Jeżeli już chcesz coś testować, to nie tak jak pisał @Pinek, bo to pisanie kolejnego zestawu testcasów dla Mockito.
Serwisy
Testujesz je jednostkowo, ale tylko gdy zawierają jakąś sensowna logikę. Serwis w postaci:
public void saveUser(User user){
userDao.save(user);
}
Nie zawiera sensownej logiki. Serwis z sensowną, z punktu testów, logiką:
public void saveUser(User user){
if(user.hasMinimumAge() && parentialService.verify(user)){
userDao.save(user);
} else{
logging.cannotSave(user);
}
}
Testujesz też wszelkiej maści złożone logiki.

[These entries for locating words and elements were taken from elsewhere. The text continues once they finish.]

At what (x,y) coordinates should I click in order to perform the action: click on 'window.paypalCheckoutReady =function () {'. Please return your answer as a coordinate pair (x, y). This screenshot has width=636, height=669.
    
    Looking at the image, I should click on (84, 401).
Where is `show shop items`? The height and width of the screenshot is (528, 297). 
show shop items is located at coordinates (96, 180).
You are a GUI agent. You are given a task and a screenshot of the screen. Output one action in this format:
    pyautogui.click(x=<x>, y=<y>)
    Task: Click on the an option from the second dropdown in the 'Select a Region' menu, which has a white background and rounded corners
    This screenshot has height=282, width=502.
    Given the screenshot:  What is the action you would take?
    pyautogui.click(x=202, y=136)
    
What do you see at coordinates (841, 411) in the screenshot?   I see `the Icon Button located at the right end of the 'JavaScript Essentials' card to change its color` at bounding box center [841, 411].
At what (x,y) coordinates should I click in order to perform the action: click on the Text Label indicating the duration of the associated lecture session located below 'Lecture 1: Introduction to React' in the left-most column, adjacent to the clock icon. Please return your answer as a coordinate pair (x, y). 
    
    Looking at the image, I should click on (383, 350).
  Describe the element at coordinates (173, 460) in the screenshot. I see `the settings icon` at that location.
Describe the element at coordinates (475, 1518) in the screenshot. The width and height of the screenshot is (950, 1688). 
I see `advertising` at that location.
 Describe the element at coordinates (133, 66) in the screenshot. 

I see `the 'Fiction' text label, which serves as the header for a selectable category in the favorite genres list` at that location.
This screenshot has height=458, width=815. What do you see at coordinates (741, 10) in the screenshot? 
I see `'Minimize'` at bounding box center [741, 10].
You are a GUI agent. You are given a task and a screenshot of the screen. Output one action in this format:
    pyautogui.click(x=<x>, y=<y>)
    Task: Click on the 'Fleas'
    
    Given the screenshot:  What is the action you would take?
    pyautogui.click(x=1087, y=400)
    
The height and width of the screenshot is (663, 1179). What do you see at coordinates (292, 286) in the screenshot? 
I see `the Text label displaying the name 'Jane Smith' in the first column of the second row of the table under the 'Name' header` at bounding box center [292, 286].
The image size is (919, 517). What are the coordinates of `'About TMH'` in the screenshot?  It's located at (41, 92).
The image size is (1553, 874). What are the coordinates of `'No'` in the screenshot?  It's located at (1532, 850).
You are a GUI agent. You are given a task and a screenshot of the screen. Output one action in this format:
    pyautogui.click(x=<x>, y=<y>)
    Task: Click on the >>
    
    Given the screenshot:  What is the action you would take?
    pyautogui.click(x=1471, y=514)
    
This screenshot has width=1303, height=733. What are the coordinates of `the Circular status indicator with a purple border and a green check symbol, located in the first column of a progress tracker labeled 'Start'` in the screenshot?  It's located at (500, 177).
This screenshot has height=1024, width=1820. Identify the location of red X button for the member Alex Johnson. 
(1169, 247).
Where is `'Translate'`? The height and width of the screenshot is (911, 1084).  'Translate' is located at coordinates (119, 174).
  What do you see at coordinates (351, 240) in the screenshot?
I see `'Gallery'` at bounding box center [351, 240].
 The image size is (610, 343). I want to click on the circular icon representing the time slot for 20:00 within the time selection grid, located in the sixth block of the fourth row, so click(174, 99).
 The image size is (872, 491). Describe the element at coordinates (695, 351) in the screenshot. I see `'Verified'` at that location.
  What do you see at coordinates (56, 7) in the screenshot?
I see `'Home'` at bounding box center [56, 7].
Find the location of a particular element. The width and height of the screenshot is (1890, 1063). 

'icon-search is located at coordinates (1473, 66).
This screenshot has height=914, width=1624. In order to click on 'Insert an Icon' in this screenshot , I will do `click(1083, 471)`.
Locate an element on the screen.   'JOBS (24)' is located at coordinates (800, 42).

Dodatkowo nie weryfikujesz wywołania mocków, bo zmiana implementacji może za sobą pociągnąć np. zmianę liczby wywołań.
DAO
Jeżeli używasz Spring Data, to wystarczy smoke test, który sprawdza czy wstaje kontekst. Spring się wywali jeżeli nie będzie potrafił sparsować nazw metod w interfejsach. Jeżeli używasz zapytań JPQL, to testujesz je na poziomie integracyjnym. Jeżeli używasz native SQL, to mi nawet nie jest ciebie szkoda ;) Generalnie zapytania można testować w narzędziach dostawców baz danych.
Kontrolery
Po co? Kontrolery w Springu co do zasady nie zawierają testowalnej logiki i są tylko wejściami do systemu.
Testy integracyjne
Tu masz dwie grupy. Pierwsza to smoke testy. Czy wstaje kontekst (testujesz poprawność konfiguracji)? Czy poszczególne usługi odpowiadają, bo konfigurujemy je stringami i trzeba sprawdzić literówki? Czy nagłówki http są sensowne? Druga grupa to właściwe testy integracyjne. Testujesz tu jak współdziałają poszczególne komponenty. Osobiście piszę je „pod flow”, czyli wybieram sobie pojedynczy use case i w ramach testu integracyjnego „przeklikuję” go sprawdzając czy na różnych poziomach mam poprawne stany. Przy czym nie wnikam za bardzo w biznesową sensowność niektórych stanów. Testy integracyjne są też bazą do testów wydajnościowych.
Testy akceptacyjne
Osobna działka, na razie nie powinno cię to jakoś obchodzić.